Problem to solve: Add 141 to every coordinate value in the entries from the line containing "July 2001 (143, 1312)" through the line containing "January 2011 (146, 701)", both included. Write all of those lines out again in full with the new coordinates.

Dataset entries:
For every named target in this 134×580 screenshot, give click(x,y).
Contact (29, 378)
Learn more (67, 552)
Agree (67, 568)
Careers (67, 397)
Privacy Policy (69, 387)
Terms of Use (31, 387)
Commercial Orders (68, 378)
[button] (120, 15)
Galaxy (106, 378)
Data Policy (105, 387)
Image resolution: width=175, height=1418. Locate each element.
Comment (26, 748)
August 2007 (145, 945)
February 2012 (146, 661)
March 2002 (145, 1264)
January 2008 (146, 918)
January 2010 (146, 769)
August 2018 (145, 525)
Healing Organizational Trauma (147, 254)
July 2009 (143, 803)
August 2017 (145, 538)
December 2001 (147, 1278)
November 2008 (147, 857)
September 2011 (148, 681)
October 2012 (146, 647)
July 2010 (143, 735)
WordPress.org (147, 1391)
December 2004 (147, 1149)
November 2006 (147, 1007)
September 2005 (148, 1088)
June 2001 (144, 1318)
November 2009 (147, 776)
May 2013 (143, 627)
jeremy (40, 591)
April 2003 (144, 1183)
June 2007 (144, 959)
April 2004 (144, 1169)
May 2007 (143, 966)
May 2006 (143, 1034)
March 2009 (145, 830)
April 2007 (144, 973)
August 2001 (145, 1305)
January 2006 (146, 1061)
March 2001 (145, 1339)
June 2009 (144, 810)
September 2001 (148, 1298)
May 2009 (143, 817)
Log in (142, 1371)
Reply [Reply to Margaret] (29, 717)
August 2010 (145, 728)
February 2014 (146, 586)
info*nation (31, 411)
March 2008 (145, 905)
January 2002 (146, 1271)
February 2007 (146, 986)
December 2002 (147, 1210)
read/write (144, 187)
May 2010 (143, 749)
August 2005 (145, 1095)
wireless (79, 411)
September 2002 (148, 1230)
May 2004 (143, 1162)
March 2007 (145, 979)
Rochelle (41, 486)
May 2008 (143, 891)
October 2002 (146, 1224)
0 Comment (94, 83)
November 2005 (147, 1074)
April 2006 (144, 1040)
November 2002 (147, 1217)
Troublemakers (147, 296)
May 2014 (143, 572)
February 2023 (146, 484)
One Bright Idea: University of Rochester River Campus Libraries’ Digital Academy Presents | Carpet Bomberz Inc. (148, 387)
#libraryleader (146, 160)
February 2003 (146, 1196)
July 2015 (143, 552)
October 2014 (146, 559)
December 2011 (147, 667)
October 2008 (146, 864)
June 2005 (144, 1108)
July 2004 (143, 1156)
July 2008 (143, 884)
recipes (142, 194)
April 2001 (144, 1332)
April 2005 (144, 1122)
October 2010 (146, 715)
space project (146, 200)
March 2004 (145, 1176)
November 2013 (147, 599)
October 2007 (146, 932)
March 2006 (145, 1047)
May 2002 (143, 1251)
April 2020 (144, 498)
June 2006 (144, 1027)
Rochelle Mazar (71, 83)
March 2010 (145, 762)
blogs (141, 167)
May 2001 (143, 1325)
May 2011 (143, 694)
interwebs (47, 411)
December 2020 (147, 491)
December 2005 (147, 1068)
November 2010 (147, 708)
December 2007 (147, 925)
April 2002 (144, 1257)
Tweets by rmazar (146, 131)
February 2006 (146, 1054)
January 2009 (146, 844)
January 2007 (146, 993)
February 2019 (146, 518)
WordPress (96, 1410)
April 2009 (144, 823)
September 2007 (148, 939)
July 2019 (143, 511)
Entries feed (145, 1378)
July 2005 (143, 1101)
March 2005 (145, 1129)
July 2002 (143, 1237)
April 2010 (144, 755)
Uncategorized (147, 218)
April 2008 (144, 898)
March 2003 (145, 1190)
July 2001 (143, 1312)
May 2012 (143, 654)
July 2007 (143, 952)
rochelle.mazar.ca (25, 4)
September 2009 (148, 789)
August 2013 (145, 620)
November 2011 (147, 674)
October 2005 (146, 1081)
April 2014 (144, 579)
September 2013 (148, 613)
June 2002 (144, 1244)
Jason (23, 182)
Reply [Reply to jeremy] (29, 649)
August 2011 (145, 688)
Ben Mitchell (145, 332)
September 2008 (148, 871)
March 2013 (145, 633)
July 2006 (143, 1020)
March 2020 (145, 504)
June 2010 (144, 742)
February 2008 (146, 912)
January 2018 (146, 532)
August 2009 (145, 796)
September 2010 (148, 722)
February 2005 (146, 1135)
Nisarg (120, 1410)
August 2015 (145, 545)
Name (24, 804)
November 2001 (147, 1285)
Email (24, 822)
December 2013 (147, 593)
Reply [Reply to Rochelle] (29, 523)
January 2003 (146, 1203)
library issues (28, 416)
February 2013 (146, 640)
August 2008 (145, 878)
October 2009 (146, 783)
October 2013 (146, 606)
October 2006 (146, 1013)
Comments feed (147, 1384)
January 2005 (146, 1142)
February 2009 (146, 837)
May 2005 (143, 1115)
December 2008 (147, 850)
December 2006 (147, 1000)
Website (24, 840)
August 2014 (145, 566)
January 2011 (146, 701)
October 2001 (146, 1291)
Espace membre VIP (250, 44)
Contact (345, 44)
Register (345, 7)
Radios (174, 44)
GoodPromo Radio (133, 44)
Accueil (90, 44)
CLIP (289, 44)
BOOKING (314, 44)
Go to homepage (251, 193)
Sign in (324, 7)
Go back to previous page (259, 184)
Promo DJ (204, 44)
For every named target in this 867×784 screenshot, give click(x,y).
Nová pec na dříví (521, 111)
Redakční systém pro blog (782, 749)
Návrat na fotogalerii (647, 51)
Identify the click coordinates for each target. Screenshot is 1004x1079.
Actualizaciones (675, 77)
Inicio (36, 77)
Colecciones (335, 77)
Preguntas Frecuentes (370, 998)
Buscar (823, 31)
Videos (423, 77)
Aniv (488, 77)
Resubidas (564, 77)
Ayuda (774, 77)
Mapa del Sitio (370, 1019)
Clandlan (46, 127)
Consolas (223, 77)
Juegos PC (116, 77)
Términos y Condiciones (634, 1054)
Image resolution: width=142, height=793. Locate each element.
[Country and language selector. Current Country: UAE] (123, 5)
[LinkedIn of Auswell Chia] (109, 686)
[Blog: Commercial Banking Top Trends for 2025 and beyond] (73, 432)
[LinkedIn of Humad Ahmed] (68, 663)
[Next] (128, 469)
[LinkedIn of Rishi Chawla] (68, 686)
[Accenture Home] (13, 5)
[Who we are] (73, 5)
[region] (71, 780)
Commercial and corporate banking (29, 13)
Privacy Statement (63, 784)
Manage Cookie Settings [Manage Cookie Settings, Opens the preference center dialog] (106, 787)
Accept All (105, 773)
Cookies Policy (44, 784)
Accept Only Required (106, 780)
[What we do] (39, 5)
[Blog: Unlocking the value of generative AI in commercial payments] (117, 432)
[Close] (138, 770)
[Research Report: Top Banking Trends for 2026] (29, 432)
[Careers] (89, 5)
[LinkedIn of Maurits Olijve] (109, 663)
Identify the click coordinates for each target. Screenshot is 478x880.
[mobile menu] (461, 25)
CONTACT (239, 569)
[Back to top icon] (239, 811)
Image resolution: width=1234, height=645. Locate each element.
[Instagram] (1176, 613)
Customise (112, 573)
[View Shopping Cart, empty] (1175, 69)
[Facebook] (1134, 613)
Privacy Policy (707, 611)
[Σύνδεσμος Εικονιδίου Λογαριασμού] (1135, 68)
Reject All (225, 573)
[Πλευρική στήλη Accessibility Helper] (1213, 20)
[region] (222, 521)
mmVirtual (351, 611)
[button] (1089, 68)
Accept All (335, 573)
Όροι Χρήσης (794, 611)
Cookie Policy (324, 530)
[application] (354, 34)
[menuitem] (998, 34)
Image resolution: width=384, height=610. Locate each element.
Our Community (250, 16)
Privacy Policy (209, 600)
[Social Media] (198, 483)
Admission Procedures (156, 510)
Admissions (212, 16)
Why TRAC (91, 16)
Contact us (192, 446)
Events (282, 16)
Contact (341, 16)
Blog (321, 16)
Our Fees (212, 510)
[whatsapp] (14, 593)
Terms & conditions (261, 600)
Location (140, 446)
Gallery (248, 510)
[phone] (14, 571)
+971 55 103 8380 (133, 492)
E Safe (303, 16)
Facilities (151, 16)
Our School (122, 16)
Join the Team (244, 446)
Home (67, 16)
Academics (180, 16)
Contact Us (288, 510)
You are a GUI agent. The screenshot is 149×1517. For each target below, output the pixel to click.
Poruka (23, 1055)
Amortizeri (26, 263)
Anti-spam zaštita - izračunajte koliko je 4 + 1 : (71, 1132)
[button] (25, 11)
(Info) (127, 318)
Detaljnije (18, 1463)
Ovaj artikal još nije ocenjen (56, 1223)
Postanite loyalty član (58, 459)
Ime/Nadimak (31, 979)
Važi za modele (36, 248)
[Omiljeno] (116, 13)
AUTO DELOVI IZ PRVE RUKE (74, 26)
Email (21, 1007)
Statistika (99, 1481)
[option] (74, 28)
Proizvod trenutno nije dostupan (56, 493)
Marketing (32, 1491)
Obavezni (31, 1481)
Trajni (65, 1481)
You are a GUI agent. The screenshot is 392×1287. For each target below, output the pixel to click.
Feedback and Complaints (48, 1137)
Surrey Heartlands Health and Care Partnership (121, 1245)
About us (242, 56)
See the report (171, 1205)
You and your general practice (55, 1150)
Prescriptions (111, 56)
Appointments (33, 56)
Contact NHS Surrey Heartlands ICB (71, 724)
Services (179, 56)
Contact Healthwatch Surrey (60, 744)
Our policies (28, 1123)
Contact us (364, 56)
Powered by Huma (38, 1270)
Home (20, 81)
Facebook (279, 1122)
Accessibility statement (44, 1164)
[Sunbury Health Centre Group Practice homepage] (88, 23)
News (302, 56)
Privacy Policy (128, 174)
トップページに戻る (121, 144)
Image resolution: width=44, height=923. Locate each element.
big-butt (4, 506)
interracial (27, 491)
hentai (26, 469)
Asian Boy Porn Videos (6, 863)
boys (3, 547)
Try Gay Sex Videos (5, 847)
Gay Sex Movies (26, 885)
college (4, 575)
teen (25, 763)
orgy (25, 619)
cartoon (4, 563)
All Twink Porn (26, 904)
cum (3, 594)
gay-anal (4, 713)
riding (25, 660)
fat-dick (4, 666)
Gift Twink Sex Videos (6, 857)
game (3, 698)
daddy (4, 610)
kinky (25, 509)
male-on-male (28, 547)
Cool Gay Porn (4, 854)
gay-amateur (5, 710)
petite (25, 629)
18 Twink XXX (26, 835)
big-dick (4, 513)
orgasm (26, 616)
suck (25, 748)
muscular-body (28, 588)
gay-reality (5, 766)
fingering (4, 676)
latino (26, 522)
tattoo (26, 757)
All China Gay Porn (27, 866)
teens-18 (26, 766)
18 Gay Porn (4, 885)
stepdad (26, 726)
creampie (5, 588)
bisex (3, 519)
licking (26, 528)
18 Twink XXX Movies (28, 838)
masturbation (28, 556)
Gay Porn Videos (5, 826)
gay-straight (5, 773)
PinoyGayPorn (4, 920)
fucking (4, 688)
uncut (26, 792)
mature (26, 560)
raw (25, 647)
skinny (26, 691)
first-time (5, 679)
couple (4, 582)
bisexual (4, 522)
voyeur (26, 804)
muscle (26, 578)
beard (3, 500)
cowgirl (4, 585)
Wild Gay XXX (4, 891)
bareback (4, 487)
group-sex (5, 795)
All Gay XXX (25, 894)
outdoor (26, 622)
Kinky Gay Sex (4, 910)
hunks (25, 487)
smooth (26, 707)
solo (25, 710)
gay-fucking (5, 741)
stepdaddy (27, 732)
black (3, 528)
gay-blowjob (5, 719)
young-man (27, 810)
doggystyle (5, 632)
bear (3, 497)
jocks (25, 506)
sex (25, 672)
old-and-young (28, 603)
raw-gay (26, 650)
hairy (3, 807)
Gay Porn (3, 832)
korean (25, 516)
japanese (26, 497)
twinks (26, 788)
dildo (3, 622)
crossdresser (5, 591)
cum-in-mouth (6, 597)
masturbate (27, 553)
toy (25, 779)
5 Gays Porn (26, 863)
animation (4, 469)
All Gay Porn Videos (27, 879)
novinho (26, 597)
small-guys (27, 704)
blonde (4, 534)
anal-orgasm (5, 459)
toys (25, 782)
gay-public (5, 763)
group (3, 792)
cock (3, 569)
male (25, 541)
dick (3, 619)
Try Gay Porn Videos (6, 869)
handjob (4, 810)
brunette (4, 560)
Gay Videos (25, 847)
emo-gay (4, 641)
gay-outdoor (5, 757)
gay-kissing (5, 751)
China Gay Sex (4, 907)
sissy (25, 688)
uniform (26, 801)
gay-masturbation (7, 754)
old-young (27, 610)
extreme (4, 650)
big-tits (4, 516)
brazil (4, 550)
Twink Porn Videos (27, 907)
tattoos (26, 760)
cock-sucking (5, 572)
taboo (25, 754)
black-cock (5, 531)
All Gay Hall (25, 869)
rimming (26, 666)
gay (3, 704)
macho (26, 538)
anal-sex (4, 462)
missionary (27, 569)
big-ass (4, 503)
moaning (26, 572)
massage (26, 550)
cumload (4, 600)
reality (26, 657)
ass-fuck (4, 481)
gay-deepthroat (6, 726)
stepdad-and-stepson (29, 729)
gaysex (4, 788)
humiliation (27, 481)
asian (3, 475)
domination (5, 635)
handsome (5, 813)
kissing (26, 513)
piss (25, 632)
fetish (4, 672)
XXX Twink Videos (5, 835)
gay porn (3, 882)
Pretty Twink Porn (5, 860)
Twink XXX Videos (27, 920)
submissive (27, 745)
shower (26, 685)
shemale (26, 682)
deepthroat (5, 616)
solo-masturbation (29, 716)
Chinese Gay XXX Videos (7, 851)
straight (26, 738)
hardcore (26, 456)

Correct result:
July 2001 (284, 1453)
May 2012 (284, 795)
July 2007 (284, 1093)
rochelle.mazar.ca (166, 145)
September 2009 (289, 930)
August 2013 (286, 761)
November 2011 (288, 815)
October 2005 (287, 1222)
April 2014 (285, 720)
September 2013 (289, 754)
June 2002 (285, 1385)
Jason (164, 323)
Reply [Reply to jeremy] (170, 790)
August 2011 (286, 829)
Ben Mitchell (286, 473)
September 2008 (289, 1012)
March 2013 (286, 774)
July 2006 (284, 1161)
March 2020 (286, 645)
June 2010 (285, 883)
February 2008 (287, 1053)
January 2018 (287, 673)
August 2009 (286, 937)
September 2010 (289, 863)
February 2005 (287, 1276)
Nisarg (261, 1551)
August 2015 (286, 686)
Name (165, 945)
November 2001 (288, 1426)
Email (165, 963)
December 2013 (288, 734)
Reply [Reply to Rochelle] (170, 664)
January 2003 (287, 1344)
library issues (169, 557)
February 2013 (287, 781)
August 2008 (286, 1019)
October 2009 (287, 924)
October 2013 (287, 747)
October 2006 (287, 1154)
Comments feed (288, 1525)
January 2005 (287, 1283)
February 2009 (287, 978)
May 2005 (284, 1256)
December 2008 (288, 991)
December 2006 (288, 1141)
Website (165, 981)
August 2014 (286, 707)
January 2011 (287, 842)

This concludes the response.